*Prompt*:
Rewrite the lines starting with the line with "Open info icon for 13.02.2021 match" and going on through the line with "click(571, 168)", putting "Positive" in place of "Neutral" and leaving everything else as it is.

Records of locating words and elements
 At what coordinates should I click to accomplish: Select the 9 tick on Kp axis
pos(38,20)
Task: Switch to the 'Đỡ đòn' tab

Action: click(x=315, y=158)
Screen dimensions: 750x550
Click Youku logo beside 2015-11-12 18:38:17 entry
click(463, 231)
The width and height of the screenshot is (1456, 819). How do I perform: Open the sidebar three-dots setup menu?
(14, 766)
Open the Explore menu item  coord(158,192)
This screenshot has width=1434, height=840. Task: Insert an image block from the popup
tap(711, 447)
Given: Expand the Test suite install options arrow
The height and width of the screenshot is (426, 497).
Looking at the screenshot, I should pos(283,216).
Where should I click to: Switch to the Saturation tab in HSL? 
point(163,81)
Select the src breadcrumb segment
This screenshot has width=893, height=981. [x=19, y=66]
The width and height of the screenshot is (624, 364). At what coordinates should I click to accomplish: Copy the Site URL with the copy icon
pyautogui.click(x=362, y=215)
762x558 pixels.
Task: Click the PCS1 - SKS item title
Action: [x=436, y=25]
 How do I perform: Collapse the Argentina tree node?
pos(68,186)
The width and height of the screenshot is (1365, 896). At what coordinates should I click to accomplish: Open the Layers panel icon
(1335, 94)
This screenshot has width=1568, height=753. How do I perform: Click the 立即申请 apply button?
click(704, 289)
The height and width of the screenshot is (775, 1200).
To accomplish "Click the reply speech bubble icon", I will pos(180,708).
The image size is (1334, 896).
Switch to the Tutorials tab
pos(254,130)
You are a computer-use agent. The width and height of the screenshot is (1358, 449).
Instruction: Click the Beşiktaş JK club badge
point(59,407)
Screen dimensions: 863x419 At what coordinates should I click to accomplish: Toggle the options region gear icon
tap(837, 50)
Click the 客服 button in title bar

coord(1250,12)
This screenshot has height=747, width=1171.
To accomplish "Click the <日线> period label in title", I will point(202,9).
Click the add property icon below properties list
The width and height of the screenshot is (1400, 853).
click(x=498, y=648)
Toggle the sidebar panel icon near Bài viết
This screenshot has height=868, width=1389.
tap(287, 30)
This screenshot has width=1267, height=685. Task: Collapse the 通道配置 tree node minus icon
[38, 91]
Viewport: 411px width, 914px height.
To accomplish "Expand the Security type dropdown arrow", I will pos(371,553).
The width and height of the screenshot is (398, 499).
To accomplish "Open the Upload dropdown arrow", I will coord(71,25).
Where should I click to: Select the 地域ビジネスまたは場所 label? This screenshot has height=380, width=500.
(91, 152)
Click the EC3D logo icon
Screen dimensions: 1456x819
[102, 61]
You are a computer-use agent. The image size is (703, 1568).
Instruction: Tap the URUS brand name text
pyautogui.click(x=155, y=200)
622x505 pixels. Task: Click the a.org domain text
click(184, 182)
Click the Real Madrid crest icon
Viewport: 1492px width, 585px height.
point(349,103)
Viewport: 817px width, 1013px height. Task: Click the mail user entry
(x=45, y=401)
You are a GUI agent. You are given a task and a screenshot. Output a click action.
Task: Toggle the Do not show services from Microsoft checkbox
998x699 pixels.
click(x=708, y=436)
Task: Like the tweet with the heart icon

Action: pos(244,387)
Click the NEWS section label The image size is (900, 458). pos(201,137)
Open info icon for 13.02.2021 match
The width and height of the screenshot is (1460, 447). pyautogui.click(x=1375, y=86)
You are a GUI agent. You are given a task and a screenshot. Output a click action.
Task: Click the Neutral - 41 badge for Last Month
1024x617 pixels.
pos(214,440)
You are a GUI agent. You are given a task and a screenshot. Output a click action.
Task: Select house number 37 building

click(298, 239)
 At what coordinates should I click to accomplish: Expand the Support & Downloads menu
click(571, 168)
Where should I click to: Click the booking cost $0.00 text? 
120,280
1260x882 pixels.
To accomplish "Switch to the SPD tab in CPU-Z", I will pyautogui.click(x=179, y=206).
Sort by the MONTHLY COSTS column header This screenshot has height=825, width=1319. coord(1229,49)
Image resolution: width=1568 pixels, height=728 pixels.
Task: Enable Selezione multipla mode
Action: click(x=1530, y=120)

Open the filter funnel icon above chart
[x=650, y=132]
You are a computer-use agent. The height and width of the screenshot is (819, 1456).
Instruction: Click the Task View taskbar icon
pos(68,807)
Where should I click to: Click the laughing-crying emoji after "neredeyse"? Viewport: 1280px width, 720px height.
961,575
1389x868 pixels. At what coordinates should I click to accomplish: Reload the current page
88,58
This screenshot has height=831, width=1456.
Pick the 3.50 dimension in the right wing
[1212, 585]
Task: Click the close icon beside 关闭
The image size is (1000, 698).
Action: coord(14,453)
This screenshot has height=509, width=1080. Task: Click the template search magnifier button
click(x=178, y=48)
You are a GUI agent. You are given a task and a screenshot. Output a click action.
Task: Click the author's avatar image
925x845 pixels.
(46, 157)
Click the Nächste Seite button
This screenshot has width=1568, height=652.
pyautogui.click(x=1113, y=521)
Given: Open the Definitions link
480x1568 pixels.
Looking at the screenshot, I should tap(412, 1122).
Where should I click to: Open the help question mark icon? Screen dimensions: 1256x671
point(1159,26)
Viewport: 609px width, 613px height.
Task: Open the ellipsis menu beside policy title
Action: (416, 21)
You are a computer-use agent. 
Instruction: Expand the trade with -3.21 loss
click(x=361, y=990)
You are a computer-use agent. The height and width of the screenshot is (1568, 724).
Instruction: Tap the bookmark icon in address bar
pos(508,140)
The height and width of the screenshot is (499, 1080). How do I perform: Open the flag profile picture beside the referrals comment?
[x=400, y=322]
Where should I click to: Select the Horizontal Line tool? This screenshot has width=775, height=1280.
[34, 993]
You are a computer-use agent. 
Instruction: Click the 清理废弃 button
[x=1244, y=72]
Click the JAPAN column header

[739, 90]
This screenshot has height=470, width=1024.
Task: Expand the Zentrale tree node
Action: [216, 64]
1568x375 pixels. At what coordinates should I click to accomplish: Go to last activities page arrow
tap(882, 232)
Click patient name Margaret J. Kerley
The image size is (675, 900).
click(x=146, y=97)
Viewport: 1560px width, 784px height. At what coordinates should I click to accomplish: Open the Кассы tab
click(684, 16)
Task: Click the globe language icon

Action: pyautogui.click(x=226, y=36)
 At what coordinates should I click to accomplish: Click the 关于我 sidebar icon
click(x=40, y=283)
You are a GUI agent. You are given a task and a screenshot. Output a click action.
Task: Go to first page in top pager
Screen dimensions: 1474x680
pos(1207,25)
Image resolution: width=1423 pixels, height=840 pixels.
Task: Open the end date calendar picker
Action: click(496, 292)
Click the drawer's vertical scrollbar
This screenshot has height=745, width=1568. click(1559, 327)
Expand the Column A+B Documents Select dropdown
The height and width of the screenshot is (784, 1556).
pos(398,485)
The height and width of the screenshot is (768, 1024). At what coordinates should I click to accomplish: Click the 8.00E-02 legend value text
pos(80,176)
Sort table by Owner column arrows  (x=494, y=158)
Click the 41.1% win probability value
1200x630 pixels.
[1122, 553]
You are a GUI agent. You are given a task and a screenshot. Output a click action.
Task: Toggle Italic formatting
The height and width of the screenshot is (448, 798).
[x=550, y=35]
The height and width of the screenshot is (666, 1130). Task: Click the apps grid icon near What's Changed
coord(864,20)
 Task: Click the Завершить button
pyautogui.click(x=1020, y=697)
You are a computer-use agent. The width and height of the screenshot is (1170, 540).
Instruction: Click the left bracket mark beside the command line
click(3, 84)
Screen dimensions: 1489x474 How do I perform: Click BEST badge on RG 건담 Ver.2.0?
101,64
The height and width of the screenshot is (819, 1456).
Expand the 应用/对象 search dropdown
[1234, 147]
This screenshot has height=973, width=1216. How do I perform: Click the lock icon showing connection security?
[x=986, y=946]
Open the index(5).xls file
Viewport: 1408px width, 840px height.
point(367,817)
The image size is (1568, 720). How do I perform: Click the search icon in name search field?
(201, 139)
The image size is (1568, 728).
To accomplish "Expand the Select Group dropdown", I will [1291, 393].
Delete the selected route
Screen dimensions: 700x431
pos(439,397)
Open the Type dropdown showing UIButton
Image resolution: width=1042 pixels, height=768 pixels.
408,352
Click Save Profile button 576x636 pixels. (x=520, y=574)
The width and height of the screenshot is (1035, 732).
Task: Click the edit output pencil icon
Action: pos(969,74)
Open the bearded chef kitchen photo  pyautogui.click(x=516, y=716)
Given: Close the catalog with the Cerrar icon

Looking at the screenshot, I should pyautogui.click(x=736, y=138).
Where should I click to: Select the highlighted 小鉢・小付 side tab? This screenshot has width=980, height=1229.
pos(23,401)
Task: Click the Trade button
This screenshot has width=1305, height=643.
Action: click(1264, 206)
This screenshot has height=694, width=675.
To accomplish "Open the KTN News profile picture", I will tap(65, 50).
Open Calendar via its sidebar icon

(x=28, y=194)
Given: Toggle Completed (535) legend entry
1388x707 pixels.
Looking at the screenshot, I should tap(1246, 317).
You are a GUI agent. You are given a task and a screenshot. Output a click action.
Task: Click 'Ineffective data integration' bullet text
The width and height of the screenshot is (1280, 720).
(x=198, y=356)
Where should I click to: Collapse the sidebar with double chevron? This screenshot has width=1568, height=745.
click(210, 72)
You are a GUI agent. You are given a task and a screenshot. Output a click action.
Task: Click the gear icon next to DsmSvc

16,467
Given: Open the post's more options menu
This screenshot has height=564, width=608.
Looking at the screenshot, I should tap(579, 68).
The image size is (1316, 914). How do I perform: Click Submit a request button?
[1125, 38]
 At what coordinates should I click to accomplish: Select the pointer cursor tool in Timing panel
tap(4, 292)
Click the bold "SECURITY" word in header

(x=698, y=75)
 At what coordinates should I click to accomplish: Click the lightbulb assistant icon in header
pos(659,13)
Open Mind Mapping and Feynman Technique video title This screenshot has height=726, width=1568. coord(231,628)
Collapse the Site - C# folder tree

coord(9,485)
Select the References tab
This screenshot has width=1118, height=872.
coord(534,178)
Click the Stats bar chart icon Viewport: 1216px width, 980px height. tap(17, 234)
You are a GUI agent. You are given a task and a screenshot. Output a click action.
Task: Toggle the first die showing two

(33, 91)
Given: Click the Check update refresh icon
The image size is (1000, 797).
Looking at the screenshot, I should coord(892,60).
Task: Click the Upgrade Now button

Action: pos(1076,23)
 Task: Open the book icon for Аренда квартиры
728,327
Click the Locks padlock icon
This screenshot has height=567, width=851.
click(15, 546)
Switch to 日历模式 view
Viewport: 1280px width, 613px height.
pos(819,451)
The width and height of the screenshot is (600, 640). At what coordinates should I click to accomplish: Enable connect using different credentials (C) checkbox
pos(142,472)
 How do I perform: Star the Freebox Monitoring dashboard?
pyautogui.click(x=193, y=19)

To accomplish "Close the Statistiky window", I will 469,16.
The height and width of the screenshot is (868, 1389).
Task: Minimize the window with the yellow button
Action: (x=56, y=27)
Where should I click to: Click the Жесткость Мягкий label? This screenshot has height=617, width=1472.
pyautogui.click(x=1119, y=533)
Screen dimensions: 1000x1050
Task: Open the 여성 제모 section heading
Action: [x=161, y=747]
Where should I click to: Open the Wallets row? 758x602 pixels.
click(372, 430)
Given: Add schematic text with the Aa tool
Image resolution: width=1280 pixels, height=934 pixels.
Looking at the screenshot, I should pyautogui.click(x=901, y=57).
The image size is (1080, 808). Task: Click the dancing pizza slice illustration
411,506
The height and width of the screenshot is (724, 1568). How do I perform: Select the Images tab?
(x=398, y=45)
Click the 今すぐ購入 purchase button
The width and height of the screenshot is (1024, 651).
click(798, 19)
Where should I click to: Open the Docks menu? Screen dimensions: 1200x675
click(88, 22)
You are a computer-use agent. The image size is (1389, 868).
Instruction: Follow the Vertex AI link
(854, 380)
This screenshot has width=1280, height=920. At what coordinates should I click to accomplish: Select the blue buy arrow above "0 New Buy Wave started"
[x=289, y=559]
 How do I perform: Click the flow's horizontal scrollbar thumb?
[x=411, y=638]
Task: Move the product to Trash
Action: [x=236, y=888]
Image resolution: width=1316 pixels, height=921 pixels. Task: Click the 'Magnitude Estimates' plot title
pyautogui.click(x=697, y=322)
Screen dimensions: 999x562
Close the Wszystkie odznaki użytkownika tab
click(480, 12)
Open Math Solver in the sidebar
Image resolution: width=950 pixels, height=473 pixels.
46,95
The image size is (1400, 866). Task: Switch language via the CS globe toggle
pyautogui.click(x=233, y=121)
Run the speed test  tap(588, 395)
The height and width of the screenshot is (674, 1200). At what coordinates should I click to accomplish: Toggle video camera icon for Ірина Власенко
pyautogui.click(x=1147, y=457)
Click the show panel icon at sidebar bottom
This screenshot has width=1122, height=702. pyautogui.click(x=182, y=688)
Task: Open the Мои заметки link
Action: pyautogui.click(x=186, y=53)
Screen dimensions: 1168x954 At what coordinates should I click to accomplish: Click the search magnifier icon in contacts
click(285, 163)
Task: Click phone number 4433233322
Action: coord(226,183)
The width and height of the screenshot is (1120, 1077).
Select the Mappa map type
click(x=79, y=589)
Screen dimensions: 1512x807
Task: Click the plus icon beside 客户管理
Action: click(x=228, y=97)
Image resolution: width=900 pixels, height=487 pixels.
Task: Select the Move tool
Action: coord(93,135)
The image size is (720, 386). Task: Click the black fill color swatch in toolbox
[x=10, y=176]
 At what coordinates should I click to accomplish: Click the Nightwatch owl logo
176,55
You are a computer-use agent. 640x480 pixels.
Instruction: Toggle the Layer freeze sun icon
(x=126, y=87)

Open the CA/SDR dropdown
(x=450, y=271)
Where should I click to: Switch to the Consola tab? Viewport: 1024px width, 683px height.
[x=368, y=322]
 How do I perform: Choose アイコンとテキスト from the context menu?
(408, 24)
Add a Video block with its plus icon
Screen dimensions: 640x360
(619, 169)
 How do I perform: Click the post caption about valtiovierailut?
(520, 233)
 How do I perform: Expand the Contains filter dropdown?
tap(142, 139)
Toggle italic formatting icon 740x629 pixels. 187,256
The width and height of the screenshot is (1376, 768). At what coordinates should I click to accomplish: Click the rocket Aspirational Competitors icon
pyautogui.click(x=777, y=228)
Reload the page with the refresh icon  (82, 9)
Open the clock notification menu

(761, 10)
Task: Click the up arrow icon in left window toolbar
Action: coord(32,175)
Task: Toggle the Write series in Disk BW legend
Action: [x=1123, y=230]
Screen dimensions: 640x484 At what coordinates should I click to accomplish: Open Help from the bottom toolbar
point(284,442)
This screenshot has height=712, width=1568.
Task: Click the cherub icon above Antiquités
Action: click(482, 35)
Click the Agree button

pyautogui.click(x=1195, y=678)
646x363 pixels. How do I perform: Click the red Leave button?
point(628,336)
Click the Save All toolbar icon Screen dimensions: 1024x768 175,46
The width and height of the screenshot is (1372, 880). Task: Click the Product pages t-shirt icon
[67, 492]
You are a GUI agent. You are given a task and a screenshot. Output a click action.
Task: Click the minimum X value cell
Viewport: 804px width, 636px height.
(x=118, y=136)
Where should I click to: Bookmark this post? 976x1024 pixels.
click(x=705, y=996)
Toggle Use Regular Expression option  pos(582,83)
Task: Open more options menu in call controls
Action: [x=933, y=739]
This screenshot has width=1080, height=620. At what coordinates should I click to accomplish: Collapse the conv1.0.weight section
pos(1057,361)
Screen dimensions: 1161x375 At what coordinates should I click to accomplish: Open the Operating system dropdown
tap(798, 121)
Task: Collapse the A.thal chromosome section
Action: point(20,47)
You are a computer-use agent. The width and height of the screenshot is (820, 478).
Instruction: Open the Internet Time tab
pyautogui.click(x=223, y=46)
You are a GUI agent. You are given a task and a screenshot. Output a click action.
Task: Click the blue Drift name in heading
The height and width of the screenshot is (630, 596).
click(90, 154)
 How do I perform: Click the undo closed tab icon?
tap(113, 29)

*Result*:
Open info icon for 13.02.2021 match
The width and height of the screenshot is (1460, 447). pyautogui.click(x=1375, y=86)
You are a GUI agent. You are given a task and a screenshot. Output a click action.
Task: Click the Positive - 41 badge for Last Month
1024x617 pixels.
pos(214,440)
You are a GUI agent. You are given a task and a screenshot. Output a click action.
Task: Select house number 37 building

click(298, 239)
 At what coordinates should I click to accomplish: Expand the Support & Downloads menu
click(571, 168)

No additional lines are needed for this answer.